The Health Sciences North board of directors has approved a $505.8-million budget for the 2018-2019 fiscal year, but it will not be implemented until a third-party independently reviews and approves the hospital's plans.

The Northeast LHIN will conduct an independent review of the approved budget as well as a systemic review of the pressures that the health system is experiencing. The LHIN says this is needed because it is concerned with the magnitude, pace and impacts of HSN’s plan to live within its means, according to a release from the hospital.

In its 2018-19 budget, the board approved the 2019 construction completion of both the 4,800 sq. ft. PET-CT suite and the 28,000 sq. ft. Learners’ Centre. 

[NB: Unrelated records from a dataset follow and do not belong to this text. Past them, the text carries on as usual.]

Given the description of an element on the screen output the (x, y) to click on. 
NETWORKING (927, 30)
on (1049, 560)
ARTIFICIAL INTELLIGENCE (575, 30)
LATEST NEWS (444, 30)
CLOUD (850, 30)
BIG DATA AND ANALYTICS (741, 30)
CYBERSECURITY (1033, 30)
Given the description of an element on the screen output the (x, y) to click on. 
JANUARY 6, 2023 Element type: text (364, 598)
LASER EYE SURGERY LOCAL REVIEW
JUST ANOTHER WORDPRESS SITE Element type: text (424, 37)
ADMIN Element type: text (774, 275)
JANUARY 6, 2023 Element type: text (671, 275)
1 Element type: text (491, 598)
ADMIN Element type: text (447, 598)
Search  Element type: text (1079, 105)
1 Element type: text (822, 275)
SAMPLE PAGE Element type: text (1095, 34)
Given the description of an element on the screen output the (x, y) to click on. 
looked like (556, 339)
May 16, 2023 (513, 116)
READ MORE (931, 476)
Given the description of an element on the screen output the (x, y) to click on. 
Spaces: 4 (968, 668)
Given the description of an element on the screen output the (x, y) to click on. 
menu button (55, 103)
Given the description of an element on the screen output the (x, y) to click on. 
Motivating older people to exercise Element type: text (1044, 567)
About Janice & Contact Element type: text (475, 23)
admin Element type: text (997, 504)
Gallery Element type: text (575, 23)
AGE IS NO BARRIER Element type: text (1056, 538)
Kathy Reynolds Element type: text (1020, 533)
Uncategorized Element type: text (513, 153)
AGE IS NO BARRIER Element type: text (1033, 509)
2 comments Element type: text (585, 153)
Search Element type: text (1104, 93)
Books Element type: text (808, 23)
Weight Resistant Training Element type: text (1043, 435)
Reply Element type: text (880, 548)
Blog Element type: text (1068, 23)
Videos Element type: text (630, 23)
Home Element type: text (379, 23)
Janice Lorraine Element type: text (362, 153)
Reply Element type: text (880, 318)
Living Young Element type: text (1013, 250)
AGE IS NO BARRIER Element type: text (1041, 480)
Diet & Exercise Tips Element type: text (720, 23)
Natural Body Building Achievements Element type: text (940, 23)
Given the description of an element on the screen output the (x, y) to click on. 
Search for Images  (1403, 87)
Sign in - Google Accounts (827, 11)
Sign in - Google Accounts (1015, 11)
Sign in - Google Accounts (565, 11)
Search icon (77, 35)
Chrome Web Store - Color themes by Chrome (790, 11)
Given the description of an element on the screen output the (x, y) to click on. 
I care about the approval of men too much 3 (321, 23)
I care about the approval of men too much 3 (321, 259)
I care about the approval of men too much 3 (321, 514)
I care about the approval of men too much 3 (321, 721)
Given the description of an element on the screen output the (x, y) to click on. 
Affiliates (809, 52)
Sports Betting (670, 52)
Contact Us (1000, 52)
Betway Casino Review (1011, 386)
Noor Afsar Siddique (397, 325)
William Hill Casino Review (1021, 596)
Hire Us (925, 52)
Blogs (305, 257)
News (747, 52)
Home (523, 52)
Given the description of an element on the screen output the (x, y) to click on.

"Despite a challenging deficit to cope with, HSN has been able to reduce the operating deficit to $4.9 million, which represents less than one per cent of the total budget," said an HSN news release.

This budget includes no bed closures and a $1.4 million increase in clinical departments including a new pain management clinic. 

Additionally, the budget will cut 113 full-time equivalent (FTE) jobs (37 fewer FTEs in management/non-unionized positions and 76 fewer FTEs in unionized positions).

There will be a $6.9-million reduction in program expenses outside clinical departments and a 23-per-cent reduction to the capital budget for renovations, equipment, information technology.

HSN Board Chair Nicole Everest points out the board hopes most job cuts will come by way of attrition and retirements. She points out in the release that 184 HSN employees are eligible for an unreduced pension by 2019, saying funding has to keep pace with expenses.

“We understand this is a difficult budget the board has approved,” said Everest. 

“Admittedly, meeting those standards with the health care funding model we currently have is extremely challenging and I fear won’t get any easier in the coming years. This is a problem that needs to be addressed right away.”

Northern Ontario's main hospitals have already begun lobbying the LHIN for an increase to their funding to deal with what they say are rising costs that are outpacing funding. 

Last week, the chairs of the four northeastern Ontario hub hospitals (HSN, North Bay, Sault Ste. Marie, and Timmins) co-signed a letter to the NELHIN Board Chair, initiated by the Timmins and District Hospital. It outlined their concerns about their hospitals’ “ability to respond to our patients’ healthcare needs while facing financial positions that are consistently precarious."

They pointed out their four hospitals “struggle to deliver diverse and high quality services in a fiscal environment that threatens basic financial survival”. 

“These are not easy times for HSN,” said hospital CEO Dominic Giroux. “The consensus during internal consultations in mid-March was to move swiftly with reductions to allow the organization to refocus as we develop a new Strategic Plan for 2019-2024 to meet the needs of our patients and of the communities we serve. That’s our goal.”

It's that speed that seems to be troubling the LHIN. The HSN board was informed by the LHIN on April 12 that it would conduct by June 30 a third-party validation of the approved budget as well as a systemic review of the pressures on the health system in Sudbury. 

HSN still hopes the Ontario government will provide a "relief package" of $5.9 million in ongoing annual funding from the $822 million the Liberals announced in new hospital funding.